─── Фрагмент документа

Таков был наказ правительства, и, приехав в Боготу, Тамз, по его собственным словам, «крутил шарманку с двумя мелодиями: марихуана и марксизм, кокаин и коммунизм». Он давал пресс–конференции, говорил речи, ходил на приемы и приглашал к себе на tertulias — неофициальные сборища во внеслужебное время, на которых в Латинской Америке традиционно зиждется социальное общение. Он хотел заставить колумбийцев заняться наркодельцами вплотную. Тамз говорил: «Хотите навсегда остаться слаборазвитой страной? Наркотики помогут». Но пронять колумбийцев было трудно. Они не считали наркотики проблемой для страны.

Столь же безуспешны оказались попытки Тамза убедить правительство, что торговцы наркотиками и партизаны работают рука об руку, стремясь разрушить колумбийское общество. В 1983 году эта мысль казалась дикой — пустые бредни свирепого антикоммуниста.

Тамз, однако, располагал некоторыми фактами. В начале 1983 года агенты УБН получили информацию, что контрабандист с северного побережья купил у партизан партию марихуаны, расплатившись с ними оружием. Из колумбийских армейских кругов тоже поступали сведения, что партизаны промарксистски настроенных Революционных вооруженных сил Колумбии устроили учебный лагерь в восточных «льянос» — огромном пространстве саванн и тропических лесов, которое нашпиговано лабораториями по производству кокаина. Тамз выдумал новое слово «наркопартизан», но колумбийцы подняли его на смех. У них в голове не укладывалось, что марксизм–ленинизм может взять в союзники торговцев наркотиками.

К середине 1983 года Медельинскому картелю противостояло трое преданных этой борьбе людей: Тамз, Фелпс и Рамирес. И они готовились к бою. Однако им очень недоставало глашатая, политика с большим весом в обществе, который привлек бы внимание колумбийцев к проблеме наркотиков, вселил бы тревогу в сердца людей. Тамз был хорошим оратором и умел убедить слушателей, но он — гринго. А Рамиресу как полицейскому не пристало делать политические заявления. Качать открытую войну с Медельинским картелем должен был политик–колумбиец.

──────

__Выполните задания__.
• A. Выпишите из фрагмента о Тамзе без изменений отрывок от «Столь же безуспешны» до «бредни свирепого антикоммуниста.».
• B. Изложите кратко в виде списка абзац фрагмента о Тамзе, начинающийся словами «Тамз, однако, располагал», сохранив его основные факты.
Этот материал для работы не понадобится.

─── Исходные данные

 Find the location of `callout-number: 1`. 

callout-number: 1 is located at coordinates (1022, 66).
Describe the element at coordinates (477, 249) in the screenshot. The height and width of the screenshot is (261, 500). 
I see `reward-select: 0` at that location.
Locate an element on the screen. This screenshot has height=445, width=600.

──────
─── Исходные данные

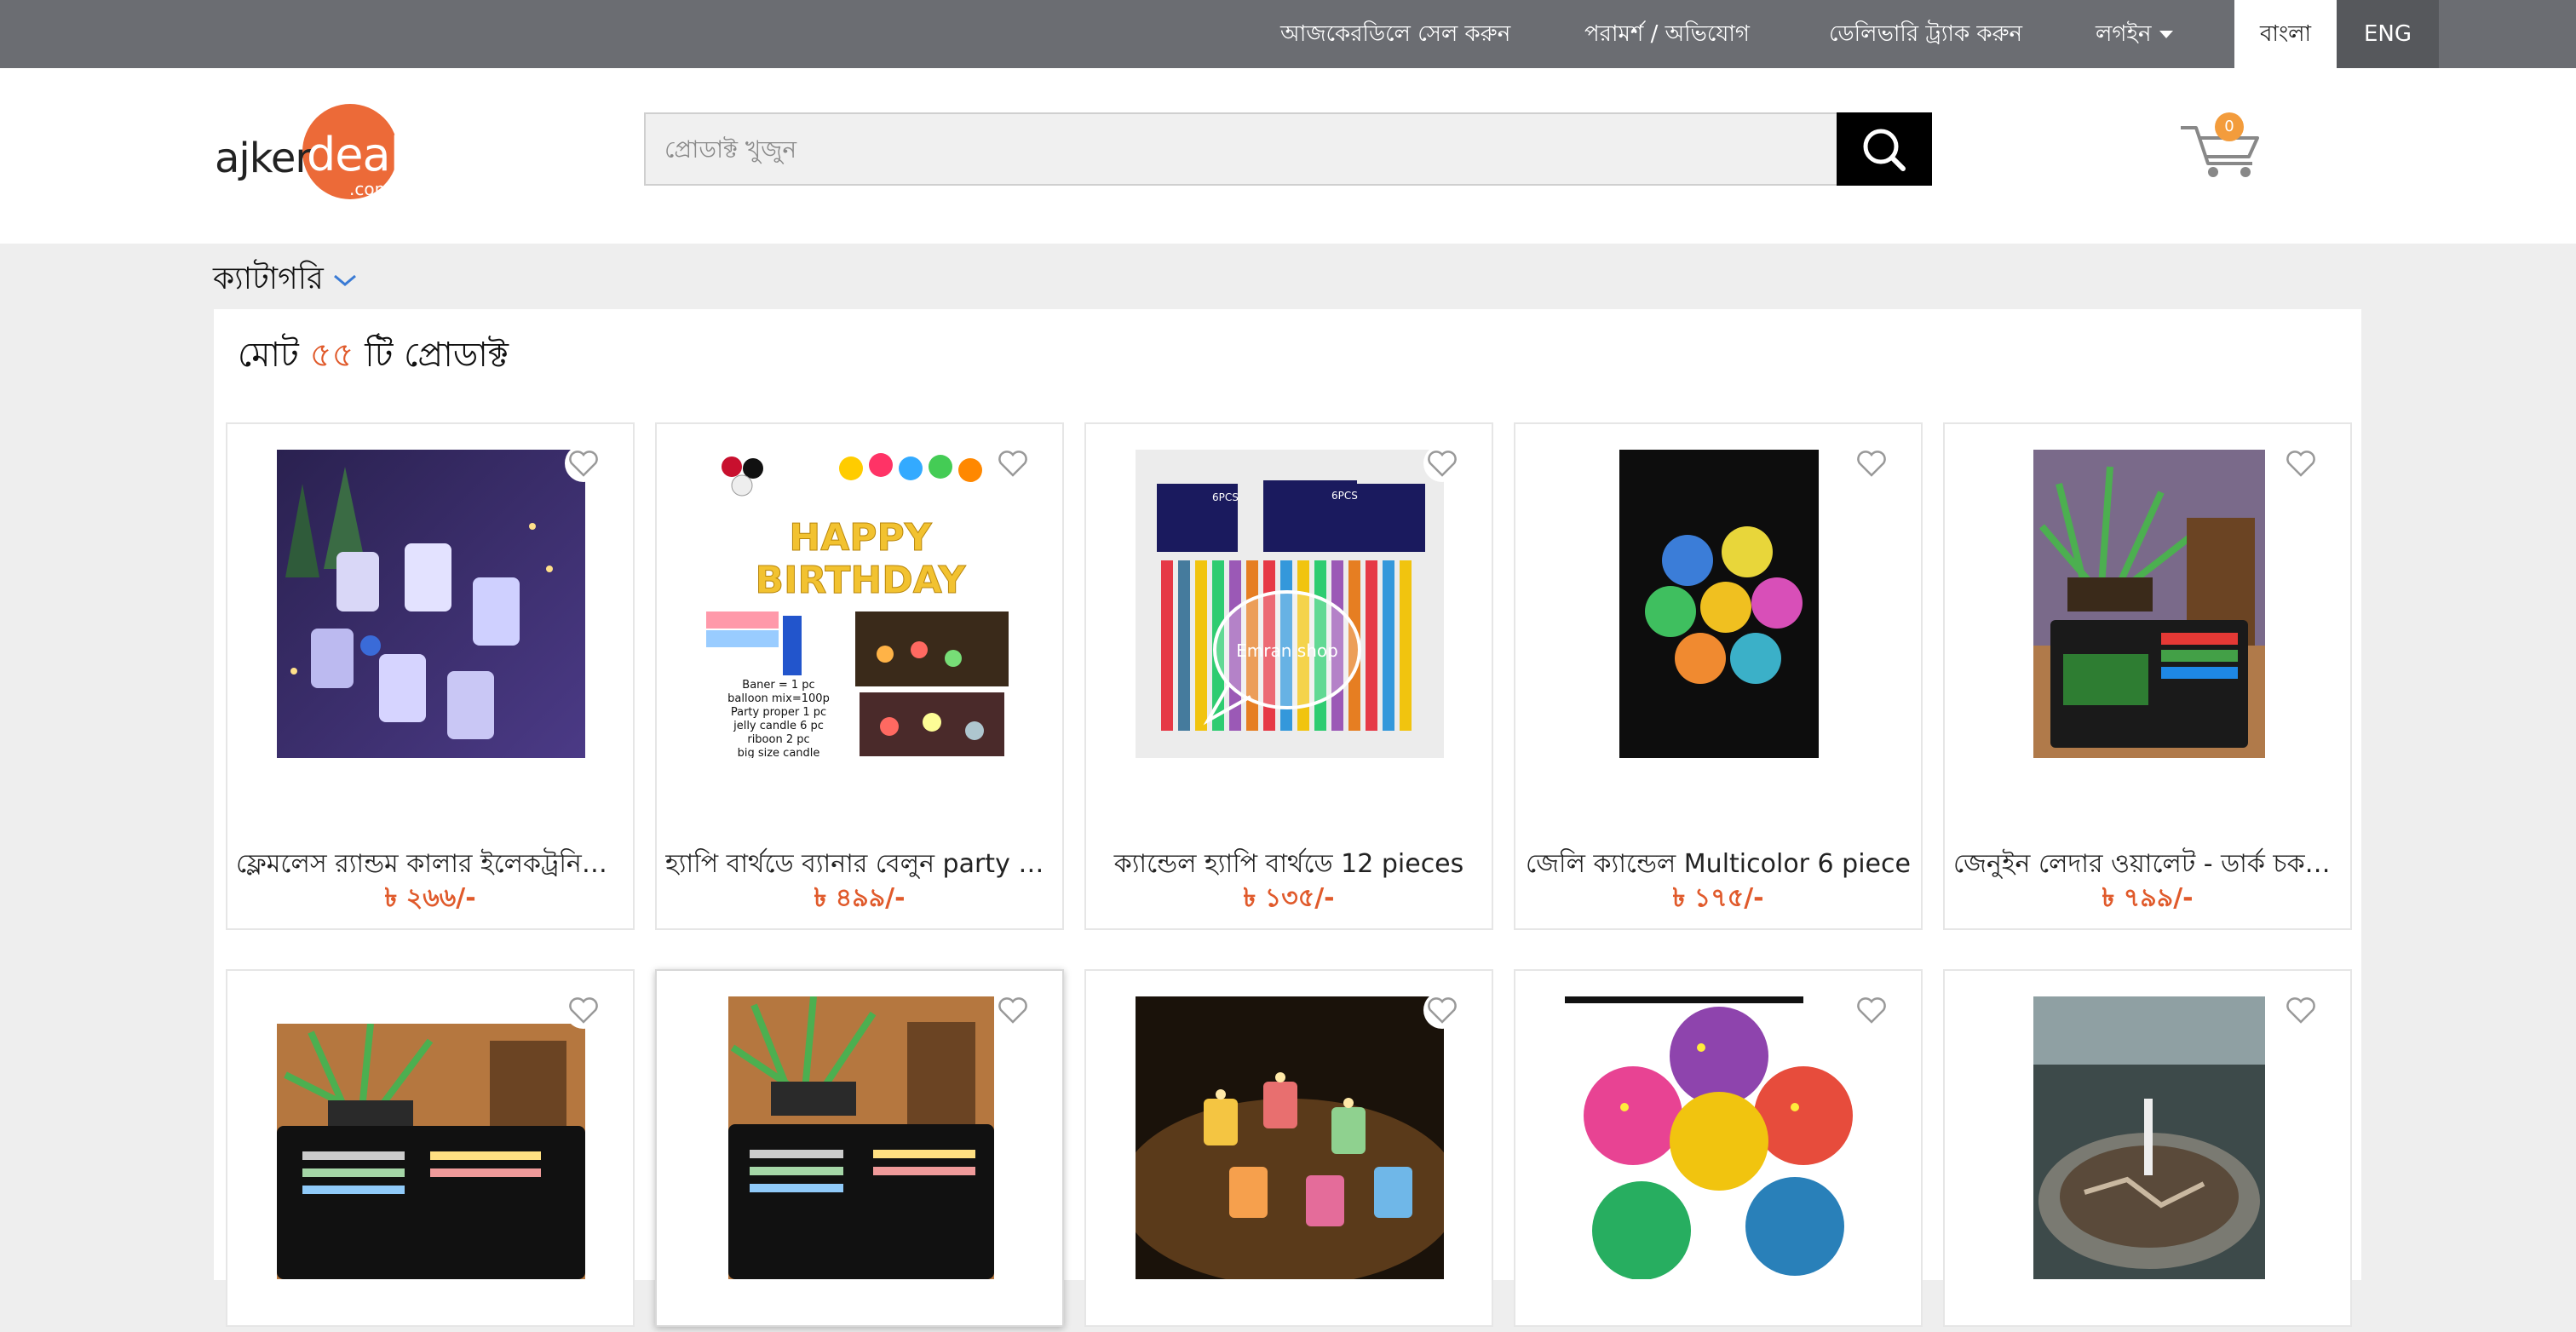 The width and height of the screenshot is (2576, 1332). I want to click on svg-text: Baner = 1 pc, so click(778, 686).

──────
─── Исходные данные

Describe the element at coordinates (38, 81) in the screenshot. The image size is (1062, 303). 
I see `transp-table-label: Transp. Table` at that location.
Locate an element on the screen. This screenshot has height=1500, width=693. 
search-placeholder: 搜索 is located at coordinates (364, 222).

──────

__Ответы по пунктам__.
• A.
Столь же безуспешны оказались попытки Тамза убедить правительство, что торговцы наркотиками и партизаны работают рука об руку, стремясь разрушить колумбийское общество. В 1983 году эта мысль казалась дикой — пустые бредни свирепого антикоммуниста.

• B.
- В начале 1983 года агенты УБН узнали, что контрабандист с северного побережья купил у партизан партию марихуаны и расплатился с ними оружием.
- Из колумбийских армейских кругов сообщали, что партизаны Революционных вооруженных сил Колумбии устроили учебный лагерь в восточных «льянос», где много лабораторий по производству кокаина.
- Тамз придумал слово «наркопартизан», но колумбийцы высмеяли его: союз марксизма–ленинизма с торговцами наркотиками казался им немыслимым.